DATA TO USE Start Marker

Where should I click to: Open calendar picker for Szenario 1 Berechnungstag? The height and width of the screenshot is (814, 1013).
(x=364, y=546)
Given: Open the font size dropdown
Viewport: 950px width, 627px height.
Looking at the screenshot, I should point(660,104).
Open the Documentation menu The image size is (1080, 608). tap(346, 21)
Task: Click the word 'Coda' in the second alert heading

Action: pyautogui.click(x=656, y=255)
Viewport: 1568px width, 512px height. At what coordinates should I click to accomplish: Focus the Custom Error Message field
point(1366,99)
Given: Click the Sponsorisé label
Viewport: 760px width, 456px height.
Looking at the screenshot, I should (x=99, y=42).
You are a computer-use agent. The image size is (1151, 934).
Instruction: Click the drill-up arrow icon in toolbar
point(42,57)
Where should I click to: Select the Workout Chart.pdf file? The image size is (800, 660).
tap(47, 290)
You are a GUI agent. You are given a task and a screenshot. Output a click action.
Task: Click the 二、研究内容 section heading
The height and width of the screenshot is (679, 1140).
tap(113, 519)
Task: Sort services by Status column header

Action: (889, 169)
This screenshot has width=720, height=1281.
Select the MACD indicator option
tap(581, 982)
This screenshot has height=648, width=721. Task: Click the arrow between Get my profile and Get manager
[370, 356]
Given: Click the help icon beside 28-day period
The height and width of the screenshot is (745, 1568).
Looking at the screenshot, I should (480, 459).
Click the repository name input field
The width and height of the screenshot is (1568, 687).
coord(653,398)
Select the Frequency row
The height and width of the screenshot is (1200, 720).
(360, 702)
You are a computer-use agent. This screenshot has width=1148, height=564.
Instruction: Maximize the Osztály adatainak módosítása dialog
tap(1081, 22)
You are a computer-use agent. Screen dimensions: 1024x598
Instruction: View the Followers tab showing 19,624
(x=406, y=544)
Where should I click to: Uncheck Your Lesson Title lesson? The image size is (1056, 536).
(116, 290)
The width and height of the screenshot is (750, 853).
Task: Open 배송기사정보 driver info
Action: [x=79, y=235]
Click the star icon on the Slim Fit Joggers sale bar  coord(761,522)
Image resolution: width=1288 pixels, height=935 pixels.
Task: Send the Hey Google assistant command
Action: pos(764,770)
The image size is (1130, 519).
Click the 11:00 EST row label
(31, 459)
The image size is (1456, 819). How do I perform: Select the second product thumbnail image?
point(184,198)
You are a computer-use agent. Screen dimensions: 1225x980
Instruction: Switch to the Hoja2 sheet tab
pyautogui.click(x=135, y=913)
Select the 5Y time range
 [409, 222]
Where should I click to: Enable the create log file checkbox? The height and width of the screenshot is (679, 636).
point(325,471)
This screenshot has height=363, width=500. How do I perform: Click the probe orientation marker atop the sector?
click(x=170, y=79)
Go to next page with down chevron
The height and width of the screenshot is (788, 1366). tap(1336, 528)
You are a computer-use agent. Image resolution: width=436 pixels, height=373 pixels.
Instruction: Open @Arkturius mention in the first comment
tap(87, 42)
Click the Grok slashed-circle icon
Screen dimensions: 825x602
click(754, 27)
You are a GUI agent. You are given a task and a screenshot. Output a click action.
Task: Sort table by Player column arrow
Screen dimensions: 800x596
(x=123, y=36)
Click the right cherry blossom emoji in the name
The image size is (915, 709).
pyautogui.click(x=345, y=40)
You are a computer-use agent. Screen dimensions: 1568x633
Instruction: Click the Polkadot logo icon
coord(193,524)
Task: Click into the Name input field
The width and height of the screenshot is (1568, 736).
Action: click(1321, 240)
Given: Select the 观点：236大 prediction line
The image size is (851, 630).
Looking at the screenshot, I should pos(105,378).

DATA TO USE End Marker

## ABOUT THIS TASK
Using the records, find how many lines include the string "input" and report that number alone.

## EXERCISE ANSWER
2